- **ENUNCIADO DA TAREFA**
Liste os medicamentos mencionados no trecho selecionado, citando cada substância uma única vez.

- **TRECHO SELECIONADO**
Ao fim, Bolsonaro relembra que não há eficácia comprovada no tratamento da Covid-19 pela hidroxicloroquina, mas insiste em fazer propaganda do medicamento dando seu caso como prova.
“Sabemos que hoje em dia existem outros remédios que podem ajudar a combater o coronavírus. Sabemos que não há uma eficácia cientificamente comprovada, mas está aqui mais uma pessoa que está dando certo. Eu confio na hidroxicloroquina, e você? Valeu, tamo junto”, finaliza ele.
Mesmo sem comprovação científica, o Ministério da Saúde recomenda o uso da azitromicina em tratamento precoce de pacientes adultos diagnosticados com a covid-19 nos primeiros cinco dias após aparecerem os sintomas, junto com a cloroquina ou o sulfato de hidroxicloroquina.
BOLSONARO NA CONTRAMÃO DA CIÊNCIA
As declarações de Bolsonaro sobre os benefícios da hidroxicloroquina, cloroquina e do antibiótico azitromicina colidem com as orientações de entidades médicas de todo o mundo.
Apesar de o Ministério da Saúde, a pedido do presidente, recomendar o tratamento da Covid-19 com essas medicações, entidades como a OMS (Organização Mundial de Saúde) não apoiam essas medidas, pois apontam que não há comprovação científica para tal.
Além disso, diversos testes com cloroquina e hidroxicloroquina foram suspensos, após não apresentarem bons resultados no combate ao novo coronavírus.

- **INFORMAÇÕES DA FONTE**
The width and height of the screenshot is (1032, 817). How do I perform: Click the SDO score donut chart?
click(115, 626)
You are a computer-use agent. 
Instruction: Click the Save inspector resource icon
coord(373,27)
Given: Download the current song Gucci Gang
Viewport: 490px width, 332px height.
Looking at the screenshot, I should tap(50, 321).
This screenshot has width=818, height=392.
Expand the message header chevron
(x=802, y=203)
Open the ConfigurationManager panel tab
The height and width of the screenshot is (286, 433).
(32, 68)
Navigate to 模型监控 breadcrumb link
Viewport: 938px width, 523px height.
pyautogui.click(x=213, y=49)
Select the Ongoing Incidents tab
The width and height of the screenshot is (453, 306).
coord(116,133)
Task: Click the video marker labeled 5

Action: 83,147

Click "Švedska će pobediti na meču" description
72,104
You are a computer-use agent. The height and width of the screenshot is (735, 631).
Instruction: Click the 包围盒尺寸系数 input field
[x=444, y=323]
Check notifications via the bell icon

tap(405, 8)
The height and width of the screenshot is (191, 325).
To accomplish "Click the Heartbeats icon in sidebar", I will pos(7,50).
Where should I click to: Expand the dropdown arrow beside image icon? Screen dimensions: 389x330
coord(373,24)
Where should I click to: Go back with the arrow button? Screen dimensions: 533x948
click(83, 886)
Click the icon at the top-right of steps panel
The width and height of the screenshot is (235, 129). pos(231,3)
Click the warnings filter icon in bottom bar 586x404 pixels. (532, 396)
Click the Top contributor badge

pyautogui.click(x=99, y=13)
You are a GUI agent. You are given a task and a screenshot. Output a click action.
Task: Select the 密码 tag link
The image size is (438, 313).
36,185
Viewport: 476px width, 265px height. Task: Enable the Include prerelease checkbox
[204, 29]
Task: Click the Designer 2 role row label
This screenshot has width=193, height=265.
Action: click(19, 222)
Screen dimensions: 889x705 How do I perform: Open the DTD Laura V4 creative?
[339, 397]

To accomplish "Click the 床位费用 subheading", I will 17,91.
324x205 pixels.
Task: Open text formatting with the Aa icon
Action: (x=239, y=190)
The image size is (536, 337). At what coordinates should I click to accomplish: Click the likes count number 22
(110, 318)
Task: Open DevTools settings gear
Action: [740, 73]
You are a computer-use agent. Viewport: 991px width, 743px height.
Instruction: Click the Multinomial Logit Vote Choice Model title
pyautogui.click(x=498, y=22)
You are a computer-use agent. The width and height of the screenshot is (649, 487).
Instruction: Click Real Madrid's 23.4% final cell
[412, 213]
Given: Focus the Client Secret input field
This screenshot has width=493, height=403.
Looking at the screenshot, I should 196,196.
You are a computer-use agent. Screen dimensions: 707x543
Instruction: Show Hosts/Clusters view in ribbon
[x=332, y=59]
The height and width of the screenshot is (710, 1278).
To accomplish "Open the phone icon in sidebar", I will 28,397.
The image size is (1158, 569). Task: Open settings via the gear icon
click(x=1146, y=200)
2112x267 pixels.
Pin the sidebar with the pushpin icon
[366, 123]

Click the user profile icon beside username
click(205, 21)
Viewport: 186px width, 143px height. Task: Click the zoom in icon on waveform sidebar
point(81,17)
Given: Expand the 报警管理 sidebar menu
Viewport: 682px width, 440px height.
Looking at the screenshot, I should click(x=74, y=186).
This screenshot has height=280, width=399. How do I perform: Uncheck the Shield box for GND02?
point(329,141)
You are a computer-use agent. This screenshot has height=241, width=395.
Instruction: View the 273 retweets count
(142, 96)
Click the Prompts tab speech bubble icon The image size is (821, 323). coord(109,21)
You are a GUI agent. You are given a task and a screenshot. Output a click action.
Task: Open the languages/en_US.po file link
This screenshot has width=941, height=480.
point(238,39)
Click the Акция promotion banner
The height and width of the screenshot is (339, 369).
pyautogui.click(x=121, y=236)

- **RESOLUÇÃO DO EXERCÍCIO**
Hidroxicloroquina, cloroquina e azitromicina.